El despertador sonó antes de
tiempo. El móvil no había actualizado automáticamente la hora y nos despertó a
las seis y cuarto. Volvimos a acostarnos. Ninguno de los dos volvió a dormir
profundamente. Poco después, Jesús se puso a ver las noticias.
El desembarco estaba programado
para las nueve y media y la excursión un cuarto de hora después. Teníamos
tiempo de sobra para desayunar sin prisa. El pasaje no debió pensar como
nosotros y había madrugado. Era poco antes de la ocho y no había mesas libres. Tuvimos
que aplicarnos para encontrar un hueco.
A esa hora estábamos ya en la
bahía de Sitka. Una cinta de montañas se iba afianzando sobre el lado de
estribor, el lado derecho. Iba acompañado de un cielo gris, marchito,
melancólico. Era de una belleza pesarosa, compungida, como la que contemplaría
una persona tras haber estado llorando durante mucho tiempo. Costaba que la
niebla abandonara los salientes de la costa que retenía como una celosa amante.
La bahía estaba repleta de islas
de diferentes tamaños. Imaginé que un cansado gigante había dejado caer con
negligencia sobre el frío mar una ingente cantidad de islas que abandonó a su
suerte. Allí quedaron desparramadas para deleite de los más variados visitantes,
unas veces soldados que buscaban ampliar la soberanía de su país, otras,
buscavidas que no se arredraban con las más extremas condiciones de vida. El
puerto era seguro, intensamente arropado por la superposición de montañas y
colinas en filas desordenadas y eficaces. Las tierras salpicadas serían
suficientes para amansar el mar y domesticar su navegación.

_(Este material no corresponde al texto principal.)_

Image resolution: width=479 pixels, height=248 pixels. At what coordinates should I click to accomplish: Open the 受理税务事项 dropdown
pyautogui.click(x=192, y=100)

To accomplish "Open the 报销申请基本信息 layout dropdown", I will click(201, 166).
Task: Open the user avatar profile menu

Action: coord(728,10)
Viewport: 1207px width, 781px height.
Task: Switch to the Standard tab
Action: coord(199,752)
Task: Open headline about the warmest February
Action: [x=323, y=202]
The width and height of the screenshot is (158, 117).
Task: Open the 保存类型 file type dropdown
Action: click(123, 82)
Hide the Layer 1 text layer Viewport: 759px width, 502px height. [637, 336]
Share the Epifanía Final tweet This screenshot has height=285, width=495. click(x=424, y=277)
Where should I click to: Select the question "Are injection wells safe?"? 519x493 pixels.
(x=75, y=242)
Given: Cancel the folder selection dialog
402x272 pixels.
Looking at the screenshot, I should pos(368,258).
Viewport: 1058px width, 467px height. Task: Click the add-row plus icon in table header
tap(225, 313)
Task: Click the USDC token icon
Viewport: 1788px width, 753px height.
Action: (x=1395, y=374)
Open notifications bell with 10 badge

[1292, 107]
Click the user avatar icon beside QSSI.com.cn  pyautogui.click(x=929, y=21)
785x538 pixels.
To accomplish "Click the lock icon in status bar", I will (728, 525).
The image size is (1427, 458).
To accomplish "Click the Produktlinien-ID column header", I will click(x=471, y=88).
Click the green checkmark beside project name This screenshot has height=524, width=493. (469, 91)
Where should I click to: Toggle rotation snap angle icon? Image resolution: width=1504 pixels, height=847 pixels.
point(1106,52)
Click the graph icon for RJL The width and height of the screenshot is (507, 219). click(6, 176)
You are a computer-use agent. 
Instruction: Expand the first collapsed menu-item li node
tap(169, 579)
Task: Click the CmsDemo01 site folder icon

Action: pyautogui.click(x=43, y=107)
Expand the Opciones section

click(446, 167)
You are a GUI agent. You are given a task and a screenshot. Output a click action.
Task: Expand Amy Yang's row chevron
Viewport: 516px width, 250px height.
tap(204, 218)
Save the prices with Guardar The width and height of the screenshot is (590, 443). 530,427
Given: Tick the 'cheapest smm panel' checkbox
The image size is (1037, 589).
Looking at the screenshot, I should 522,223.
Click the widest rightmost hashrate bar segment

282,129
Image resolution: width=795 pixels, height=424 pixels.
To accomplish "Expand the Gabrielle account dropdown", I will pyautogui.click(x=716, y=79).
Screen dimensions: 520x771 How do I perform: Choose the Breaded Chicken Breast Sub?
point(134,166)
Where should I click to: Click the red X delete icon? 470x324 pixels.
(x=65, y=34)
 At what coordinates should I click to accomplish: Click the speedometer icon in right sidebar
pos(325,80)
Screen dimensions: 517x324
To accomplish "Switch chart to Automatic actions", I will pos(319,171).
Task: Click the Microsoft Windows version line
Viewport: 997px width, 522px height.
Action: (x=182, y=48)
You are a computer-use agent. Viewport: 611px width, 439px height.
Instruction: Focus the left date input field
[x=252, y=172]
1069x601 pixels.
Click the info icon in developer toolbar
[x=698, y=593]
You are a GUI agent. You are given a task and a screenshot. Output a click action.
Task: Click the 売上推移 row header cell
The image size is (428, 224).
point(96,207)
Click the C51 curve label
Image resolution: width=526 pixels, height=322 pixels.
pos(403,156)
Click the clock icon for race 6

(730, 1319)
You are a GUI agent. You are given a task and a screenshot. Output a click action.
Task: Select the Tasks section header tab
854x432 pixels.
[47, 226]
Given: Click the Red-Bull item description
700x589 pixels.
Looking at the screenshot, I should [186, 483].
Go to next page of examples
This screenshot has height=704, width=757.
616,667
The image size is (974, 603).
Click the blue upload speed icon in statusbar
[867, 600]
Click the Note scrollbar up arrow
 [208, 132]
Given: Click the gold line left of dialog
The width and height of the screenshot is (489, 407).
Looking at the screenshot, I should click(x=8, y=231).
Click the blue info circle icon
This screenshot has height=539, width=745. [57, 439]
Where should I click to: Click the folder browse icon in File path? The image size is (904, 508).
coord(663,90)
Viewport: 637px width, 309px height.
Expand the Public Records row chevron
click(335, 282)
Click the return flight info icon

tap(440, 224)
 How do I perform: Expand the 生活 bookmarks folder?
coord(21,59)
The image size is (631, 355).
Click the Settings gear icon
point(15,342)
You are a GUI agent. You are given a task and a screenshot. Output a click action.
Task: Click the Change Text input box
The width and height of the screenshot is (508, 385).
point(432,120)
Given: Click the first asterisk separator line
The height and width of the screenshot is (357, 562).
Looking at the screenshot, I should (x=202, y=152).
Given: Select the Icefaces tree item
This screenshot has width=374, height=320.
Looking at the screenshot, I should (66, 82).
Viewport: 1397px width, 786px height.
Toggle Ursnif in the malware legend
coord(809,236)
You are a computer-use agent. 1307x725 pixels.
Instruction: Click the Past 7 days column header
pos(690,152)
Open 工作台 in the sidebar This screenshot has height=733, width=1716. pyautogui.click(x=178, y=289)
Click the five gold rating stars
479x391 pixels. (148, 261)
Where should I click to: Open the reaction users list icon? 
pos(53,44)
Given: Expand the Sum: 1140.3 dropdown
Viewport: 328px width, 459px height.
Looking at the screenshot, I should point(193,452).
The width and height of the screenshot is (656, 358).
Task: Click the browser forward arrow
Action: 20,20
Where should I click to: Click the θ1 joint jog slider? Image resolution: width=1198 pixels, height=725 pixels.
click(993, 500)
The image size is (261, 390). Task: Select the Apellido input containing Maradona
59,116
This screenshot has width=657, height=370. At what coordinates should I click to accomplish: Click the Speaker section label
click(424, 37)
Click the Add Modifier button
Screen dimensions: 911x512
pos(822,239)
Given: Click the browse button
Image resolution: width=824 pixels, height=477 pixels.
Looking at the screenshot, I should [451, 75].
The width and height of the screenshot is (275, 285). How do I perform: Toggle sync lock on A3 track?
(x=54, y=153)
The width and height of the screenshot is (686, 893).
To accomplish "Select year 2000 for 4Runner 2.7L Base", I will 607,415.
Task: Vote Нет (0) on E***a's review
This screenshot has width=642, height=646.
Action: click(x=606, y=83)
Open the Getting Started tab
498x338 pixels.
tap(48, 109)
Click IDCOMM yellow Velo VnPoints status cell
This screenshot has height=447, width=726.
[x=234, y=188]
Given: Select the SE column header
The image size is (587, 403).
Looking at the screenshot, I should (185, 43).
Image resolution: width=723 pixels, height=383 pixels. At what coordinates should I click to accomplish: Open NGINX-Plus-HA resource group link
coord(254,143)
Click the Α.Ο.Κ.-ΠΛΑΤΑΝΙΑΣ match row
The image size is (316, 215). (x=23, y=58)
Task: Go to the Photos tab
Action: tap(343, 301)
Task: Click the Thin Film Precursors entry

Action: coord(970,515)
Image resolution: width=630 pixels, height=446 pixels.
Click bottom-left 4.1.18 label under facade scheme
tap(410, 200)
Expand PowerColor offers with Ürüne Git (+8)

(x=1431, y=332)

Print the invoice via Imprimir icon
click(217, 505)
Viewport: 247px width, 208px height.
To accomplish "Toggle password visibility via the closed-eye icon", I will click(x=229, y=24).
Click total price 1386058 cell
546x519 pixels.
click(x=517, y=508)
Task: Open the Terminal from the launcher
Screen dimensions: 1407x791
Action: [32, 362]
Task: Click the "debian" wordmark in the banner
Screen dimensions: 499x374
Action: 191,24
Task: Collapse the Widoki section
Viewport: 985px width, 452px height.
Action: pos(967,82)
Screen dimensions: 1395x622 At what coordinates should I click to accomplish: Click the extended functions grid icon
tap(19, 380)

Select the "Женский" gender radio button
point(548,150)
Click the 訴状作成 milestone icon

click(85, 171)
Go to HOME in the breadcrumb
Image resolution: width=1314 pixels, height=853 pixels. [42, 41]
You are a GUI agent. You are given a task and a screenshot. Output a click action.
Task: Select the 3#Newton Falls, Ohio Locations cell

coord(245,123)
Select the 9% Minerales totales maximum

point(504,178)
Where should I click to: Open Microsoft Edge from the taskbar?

Las bases de roca de aquellas
islas pronto se poblaron de árboles. Esos bosques rodeados de agua,
apretujados, sin ningún espacio libre, hasta la orilla, habían permanecido
silenciosos a lo largo de siglos viendo pasar a los tlingit, tan respetuosos
con la naturaleza. Hasta que un día arribaron los europeos y decidieron que
aquel lugar era bueno para los negocios. Los rusos se encontraron, para su
sorpresa, a un grupo de pescadores japoneses que no tenían pinta de haberse
perdido ni que se hubieran resguardado allí por casualidad. Los españoles tomarían
posesión del lugar de forma solemne en favor de la Corona. Luego vendría la
fase de negociación con los pobladores originarios.